Une reprise modérée devrait s’observer à partir de 2024. L’investissement résidentiel, quant à lui, subit de plein fouet la forte hausse des taux d’intérêt sur les crédits immobiliers et la hausse du coût des matériaux. Un nouveau repli, après celui enregistré en 2022, est à attendre. Une reprise se dessinerait en 2024-25 avec l’ajustement des prix à venir.
Les ménages vont réduire leurs dépenses de consommation en 2023. Elles se redresseraient progressivement en 2024-25 avec le reflux de l’inflation. L’inflation énergétique et les comportements de précaution ont conduit les ménages à fortement diminuer leur consommation cet hiver, laquelle entame 2023 3 % sous son niveau de 2019. Un rebond est attendu à partir du T2-23, par effet de rattrapage, mais aussi grâce à la désinflation et à la résilience du revenu nominal malgré la faible croissance attendue de l’emploi et la remontée du taux de chômage. Le bouclier tarifaire mis en place par le gouvernement et une nouvelle baisse du taux d’épargne seront également des soutiens. Cependant, du fait de l’ampleur du recul observé au T4-22 et au T1-23, la croissance de la consommation sera certainement négative sur l’ensemble de l’année. En 2024-25, la désinflation autoriserait un rebond modeste.
En 2023, la trajectoire des finances publiques dépendra de l’évolution du prix de l’énergie du fait du bouclier tarifaire mis en place par le gouvernement. Au-delà, la consolidation budgétaire se poursuivra et le ratio d’endettement public se stabiliserait sur l’horizon de prévision. En 2023, le gouvernement table sur un creusement de presque 2 points du déficit en raison des décaissements du Fonds de stabilisation alloués aux subventions énergétiques. Beaucoup d’incertitude plane toutefois sur le montant effectif de ces futurs versements, puisqu’ils dépendront de l’évolution des prix de l’énergie. Au-delà, le déficit public devrait graduellement être réduit et permettre une stabilisation du ratio d’endettement public en 2025 malgré la faiblesse de la croissance. Pour ne pas remettre en cause la règle d’or des finances publiques, l’essentiel des nouvelles dépenses récemment annoncées par le gouvernement (défense et transition écologique) sera réalisé par des entités dont le bilan n’est pas consolidé au budget fédéral.

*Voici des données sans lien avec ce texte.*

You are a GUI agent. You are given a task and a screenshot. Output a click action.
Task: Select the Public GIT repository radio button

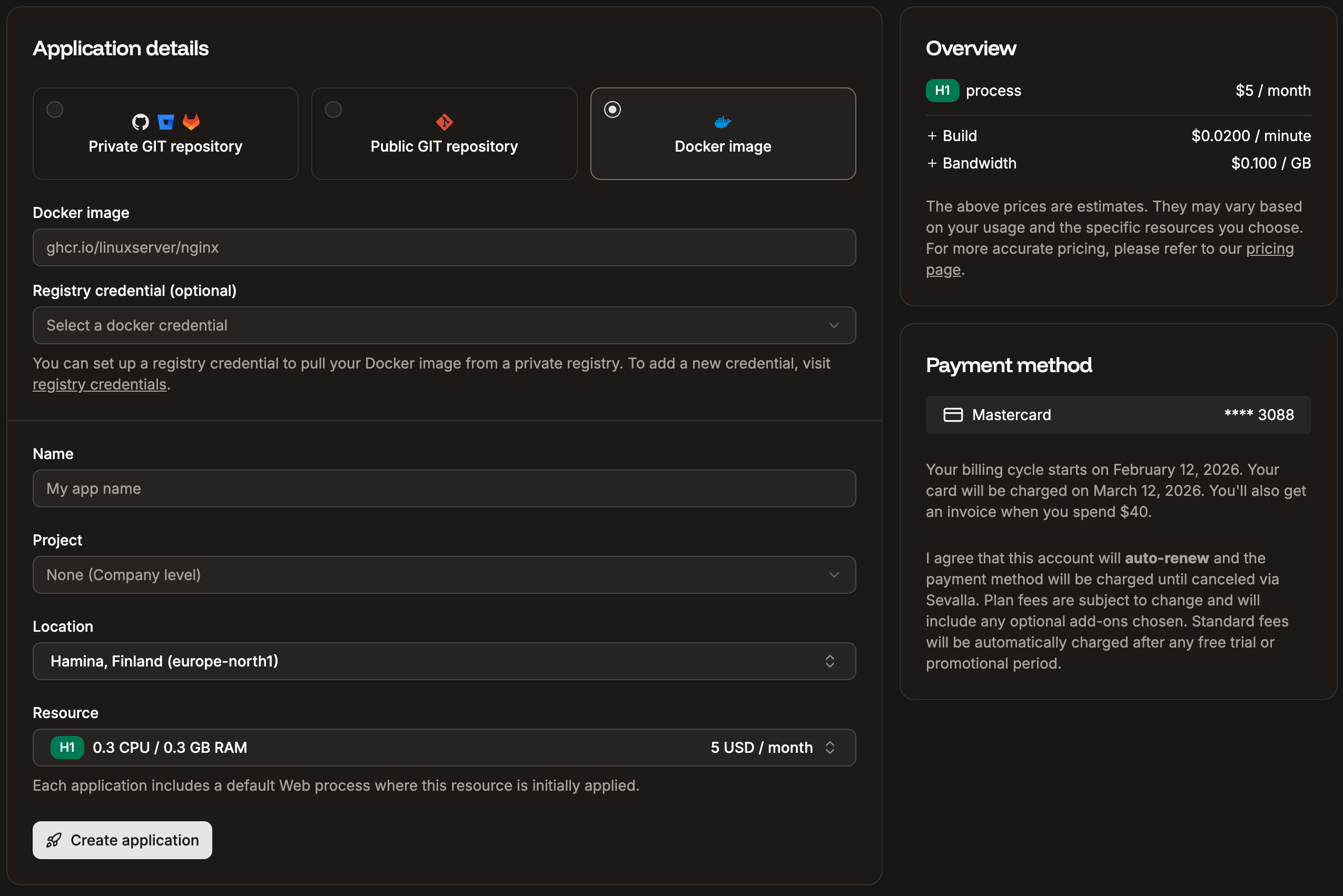pyautogui.click(x=333, y=109)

L’inflation a atteint son pic en 2022, mais restera élevée en 2023 avant de refluer sous le seuil de 3 % en 2024-25. La baisse des prix de l’énergie sur les marchés de gros et les différentes mesures gouvernementales ont conduit à la désinflation énergétique au cours des derniers mois. En 2023, le bouclier tarifaire permettra d’écarter le scénario d’une hausse des prix aussi forte celle observée en 2022. Cependant, une désinflation plus rapide est empêchée par la rapide hausse des prix alimentaires et celle, moins forte mais persistante, des prix des biens manufacturiers et des services.
La désinflation des biens apparaît cependant en cours au regard des prix de production dans l’industrie et si les hausses de salaires soutiendront dans un premier temps les prix dans les services, le ralentissement de la demande permettra une normalisation de l’inflation sur l’horizon de prévision.
La balance des risques entourant le scénario de croissance s’est améliorée, mais reste dégradée. A court terme, ménages et entreprise restent exposés à une nouvelle envolée des prix énergétique, les subventions du bouclier tarifaire ne couvrant qu’un volume limité de consommation d’électricité (80 % du volume observé en 2021). A plus long terme, les défis posés par la transition écologique à l’industrie allemande font peser un risque sur la croissance potentielle.